Stored records
____________________
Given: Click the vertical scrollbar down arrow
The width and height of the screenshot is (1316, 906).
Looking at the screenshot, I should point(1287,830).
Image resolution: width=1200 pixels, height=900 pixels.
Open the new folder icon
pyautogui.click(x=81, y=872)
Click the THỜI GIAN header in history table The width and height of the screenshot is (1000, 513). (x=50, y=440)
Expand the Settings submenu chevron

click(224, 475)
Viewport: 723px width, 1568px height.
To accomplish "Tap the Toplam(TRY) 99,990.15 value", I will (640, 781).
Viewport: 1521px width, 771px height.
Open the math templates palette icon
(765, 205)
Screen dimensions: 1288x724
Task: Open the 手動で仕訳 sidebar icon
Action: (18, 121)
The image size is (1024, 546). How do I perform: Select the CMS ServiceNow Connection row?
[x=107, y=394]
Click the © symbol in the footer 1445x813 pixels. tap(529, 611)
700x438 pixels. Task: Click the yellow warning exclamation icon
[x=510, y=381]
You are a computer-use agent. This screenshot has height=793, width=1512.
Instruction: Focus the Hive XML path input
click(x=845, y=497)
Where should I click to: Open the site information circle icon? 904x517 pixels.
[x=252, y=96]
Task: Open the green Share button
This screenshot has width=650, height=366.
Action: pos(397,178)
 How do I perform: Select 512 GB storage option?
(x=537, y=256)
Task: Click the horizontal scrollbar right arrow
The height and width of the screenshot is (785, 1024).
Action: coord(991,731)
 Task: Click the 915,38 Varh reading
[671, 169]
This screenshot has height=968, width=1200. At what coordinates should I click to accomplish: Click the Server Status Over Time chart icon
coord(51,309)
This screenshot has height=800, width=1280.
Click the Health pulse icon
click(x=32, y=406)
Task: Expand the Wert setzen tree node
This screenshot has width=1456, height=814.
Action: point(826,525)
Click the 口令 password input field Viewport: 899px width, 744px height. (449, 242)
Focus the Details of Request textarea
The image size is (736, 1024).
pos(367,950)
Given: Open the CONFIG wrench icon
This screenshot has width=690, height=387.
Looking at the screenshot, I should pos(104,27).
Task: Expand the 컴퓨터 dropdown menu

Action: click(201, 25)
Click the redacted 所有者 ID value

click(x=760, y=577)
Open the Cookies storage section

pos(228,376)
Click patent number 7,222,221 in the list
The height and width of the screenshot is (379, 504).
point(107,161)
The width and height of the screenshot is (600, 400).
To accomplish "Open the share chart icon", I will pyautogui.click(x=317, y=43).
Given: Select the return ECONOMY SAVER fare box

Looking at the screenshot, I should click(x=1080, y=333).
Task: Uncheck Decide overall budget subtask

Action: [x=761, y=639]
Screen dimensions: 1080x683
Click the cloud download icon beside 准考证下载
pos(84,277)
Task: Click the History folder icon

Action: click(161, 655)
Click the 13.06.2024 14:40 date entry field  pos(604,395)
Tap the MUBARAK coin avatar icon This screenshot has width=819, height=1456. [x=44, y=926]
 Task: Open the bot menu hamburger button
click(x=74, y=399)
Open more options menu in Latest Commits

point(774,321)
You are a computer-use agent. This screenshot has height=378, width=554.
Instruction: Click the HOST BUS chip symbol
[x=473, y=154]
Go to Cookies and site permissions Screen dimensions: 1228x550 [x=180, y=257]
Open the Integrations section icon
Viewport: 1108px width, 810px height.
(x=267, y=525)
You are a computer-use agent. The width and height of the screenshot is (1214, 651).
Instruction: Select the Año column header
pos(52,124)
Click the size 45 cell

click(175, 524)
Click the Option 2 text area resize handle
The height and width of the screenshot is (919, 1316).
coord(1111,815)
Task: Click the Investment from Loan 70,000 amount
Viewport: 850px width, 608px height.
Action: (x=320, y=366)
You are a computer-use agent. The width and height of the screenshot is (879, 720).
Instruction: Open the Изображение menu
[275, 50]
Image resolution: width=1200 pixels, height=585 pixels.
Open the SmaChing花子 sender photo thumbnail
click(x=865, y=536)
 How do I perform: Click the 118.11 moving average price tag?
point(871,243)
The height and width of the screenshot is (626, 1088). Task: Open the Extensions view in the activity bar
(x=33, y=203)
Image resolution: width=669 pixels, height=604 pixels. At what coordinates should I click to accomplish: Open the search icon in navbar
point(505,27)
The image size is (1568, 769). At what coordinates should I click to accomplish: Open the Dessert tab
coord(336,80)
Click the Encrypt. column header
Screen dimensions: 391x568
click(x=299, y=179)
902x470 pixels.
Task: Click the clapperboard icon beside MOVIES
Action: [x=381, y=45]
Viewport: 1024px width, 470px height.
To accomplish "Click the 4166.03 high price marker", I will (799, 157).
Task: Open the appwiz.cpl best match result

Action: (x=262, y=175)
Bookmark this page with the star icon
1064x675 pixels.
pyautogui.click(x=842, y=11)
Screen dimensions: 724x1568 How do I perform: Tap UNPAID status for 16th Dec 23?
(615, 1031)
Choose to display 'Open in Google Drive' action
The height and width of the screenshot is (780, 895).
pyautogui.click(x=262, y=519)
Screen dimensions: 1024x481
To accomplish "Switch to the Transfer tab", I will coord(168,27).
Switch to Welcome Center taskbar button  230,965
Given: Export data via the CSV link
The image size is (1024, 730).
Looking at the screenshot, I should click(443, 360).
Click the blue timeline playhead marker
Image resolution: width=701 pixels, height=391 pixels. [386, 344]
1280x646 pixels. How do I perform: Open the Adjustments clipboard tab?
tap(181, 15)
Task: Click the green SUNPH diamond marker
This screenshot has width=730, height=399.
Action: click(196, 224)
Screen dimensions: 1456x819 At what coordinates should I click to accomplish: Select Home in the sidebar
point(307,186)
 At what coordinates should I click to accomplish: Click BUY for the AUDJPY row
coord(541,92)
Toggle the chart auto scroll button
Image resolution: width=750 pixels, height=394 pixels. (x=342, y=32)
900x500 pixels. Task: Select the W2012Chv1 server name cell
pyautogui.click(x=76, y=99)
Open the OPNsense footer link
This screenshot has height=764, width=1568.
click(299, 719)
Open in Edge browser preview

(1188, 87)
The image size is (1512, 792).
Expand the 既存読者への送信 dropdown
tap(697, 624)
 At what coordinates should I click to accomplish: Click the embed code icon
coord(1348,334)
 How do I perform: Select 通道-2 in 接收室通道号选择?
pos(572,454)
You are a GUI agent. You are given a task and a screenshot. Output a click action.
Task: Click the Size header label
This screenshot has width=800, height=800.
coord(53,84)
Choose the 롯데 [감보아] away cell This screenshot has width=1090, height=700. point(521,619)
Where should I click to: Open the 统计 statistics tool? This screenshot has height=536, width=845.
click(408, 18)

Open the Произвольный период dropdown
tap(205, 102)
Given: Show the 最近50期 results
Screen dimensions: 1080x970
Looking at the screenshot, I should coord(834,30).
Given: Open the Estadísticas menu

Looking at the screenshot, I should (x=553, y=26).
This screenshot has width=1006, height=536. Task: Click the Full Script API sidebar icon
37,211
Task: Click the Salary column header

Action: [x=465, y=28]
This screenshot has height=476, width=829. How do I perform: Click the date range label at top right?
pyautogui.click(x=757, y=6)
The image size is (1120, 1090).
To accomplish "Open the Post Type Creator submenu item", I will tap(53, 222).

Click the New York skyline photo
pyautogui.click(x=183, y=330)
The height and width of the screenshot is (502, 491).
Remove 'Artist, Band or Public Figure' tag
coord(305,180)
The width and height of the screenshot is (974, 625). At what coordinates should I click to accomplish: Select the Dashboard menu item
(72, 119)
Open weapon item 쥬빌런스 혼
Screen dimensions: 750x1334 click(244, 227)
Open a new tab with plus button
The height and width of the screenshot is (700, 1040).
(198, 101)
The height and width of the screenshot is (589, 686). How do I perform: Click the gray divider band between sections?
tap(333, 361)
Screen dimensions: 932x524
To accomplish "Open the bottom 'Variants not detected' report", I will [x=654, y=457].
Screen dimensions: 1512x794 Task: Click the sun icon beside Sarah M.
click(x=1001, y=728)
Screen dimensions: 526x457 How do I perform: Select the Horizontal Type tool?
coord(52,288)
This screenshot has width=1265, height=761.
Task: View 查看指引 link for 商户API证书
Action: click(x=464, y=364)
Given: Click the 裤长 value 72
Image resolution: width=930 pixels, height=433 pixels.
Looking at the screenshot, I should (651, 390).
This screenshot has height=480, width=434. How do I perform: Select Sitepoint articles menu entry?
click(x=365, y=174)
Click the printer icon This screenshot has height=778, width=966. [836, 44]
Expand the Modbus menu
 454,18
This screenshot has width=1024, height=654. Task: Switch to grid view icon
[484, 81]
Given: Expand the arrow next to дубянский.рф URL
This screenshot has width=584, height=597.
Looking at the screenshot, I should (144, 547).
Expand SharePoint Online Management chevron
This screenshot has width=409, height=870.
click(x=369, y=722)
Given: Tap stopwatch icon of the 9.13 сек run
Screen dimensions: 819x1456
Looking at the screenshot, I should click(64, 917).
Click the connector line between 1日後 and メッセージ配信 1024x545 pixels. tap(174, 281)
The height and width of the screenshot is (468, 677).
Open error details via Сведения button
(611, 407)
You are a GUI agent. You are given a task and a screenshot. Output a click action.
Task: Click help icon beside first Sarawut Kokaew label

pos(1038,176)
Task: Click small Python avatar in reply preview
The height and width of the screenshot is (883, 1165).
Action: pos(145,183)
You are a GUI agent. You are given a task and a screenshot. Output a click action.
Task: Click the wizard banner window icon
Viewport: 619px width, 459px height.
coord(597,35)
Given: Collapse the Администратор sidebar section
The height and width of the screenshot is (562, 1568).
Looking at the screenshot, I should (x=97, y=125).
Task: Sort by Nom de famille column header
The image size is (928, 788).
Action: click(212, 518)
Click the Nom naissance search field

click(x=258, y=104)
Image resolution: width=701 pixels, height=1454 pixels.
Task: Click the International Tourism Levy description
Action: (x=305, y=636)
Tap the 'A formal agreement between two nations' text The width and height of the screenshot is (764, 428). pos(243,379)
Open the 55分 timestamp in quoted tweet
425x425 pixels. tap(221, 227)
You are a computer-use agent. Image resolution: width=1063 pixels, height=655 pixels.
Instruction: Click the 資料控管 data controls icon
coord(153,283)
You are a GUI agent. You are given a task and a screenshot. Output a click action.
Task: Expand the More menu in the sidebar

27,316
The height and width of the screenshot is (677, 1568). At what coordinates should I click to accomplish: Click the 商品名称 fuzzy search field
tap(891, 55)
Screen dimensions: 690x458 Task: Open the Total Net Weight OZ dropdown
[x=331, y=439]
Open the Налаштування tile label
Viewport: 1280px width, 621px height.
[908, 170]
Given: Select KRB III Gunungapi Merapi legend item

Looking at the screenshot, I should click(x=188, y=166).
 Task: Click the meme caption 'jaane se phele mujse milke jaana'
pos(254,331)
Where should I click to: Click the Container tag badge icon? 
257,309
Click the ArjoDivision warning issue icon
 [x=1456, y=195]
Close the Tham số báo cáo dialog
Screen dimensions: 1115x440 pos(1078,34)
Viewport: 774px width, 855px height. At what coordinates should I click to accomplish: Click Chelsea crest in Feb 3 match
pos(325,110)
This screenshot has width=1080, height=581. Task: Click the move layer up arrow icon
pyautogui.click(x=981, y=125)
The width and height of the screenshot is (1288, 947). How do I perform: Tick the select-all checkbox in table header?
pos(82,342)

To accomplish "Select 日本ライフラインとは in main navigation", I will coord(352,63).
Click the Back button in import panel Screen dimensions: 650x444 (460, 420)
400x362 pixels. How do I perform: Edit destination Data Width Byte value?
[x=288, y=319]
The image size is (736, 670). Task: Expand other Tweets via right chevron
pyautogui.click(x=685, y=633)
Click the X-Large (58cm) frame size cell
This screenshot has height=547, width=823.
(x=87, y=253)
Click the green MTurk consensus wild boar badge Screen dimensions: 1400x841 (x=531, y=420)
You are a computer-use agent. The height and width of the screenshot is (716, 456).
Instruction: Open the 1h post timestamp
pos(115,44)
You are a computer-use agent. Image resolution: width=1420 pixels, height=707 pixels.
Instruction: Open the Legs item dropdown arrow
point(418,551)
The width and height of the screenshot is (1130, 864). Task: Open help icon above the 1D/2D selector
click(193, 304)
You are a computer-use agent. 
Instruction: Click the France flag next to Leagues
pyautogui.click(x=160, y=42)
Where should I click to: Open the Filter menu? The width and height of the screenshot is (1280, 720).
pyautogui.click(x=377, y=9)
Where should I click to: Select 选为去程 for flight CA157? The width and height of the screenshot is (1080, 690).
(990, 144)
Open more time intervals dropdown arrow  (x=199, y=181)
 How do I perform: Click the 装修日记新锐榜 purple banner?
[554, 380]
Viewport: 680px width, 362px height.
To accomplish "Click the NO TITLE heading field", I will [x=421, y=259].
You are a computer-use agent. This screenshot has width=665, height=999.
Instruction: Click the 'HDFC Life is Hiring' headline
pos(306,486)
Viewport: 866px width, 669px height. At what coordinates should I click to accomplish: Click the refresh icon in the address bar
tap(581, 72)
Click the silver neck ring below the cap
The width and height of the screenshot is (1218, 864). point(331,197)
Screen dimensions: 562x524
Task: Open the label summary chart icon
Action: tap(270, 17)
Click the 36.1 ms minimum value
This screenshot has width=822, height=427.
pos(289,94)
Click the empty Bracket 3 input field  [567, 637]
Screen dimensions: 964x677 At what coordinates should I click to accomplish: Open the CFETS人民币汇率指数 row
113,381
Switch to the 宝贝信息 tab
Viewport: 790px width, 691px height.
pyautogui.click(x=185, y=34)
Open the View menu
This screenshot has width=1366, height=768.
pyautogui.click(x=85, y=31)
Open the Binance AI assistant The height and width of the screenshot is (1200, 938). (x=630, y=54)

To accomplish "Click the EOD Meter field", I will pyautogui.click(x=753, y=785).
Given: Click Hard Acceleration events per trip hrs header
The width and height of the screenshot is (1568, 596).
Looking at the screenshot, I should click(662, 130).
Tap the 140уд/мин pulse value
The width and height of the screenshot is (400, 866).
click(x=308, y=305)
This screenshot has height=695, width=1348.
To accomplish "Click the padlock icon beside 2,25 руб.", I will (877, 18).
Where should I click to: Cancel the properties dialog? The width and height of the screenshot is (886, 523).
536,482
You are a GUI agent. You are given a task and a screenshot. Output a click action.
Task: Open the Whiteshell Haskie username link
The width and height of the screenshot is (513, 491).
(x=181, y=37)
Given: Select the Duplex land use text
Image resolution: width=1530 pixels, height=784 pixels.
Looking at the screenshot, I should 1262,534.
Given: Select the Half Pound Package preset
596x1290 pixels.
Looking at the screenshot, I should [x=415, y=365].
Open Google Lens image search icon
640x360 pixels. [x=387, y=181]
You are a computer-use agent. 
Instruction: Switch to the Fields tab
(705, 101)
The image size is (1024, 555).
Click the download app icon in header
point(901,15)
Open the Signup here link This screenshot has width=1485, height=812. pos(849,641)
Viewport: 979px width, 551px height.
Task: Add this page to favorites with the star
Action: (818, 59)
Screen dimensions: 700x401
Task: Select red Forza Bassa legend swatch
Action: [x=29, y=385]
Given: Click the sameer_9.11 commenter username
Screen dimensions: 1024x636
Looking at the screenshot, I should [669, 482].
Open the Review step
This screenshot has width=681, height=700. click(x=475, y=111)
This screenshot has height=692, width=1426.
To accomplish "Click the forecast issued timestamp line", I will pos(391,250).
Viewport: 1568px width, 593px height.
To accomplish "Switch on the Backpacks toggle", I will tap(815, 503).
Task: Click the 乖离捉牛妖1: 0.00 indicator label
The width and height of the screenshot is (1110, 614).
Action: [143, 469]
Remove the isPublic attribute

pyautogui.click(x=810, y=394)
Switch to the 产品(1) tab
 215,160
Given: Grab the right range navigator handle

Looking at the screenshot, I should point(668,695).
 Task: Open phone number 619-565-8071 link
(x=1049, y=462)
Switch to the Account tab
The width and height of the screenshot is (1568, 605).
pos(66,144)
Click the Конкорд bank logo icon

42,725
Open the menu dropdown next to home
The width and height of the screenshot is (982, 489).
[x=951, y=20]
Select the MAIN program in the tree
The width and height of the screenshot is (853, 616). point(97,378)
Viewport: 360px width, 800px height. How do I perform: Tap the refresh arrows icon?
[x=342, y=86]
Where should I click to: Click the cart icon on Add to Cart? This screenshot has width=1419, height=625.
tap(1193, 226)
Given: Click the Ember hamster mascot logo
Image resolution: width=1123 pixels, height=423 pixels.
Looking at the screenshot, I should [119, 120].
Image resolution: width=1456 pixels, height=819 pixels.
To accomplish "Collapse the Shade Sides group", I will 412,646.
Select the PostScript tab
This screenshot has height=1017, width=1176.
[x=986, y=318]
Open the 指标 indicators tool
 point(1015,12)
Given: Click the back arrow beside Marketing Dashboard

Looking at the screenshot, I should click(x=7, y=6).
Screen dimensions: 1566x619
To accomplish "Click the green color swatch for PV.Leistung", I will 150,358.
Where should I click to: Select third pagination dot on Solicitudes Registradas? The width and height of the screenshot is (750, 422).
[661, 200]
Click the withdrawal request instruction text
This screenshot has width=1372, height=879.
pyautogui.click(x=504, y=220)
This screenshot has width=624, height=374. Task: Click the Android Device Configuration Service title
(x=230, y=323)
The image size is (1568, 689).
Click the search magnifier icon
____________________
# Directions for this task
The expected output is each line of the records above that includes the word "green".

# Written response
Task: Open the green Share button
Task: Click the green SUNPH diamond marker
Click the green MTurk consensus wild boar badge Screen dimensions: 1400x841 (x=531, y=420)
To accomplish "Click the green color swatch for PV.Leistung", I will 150,358.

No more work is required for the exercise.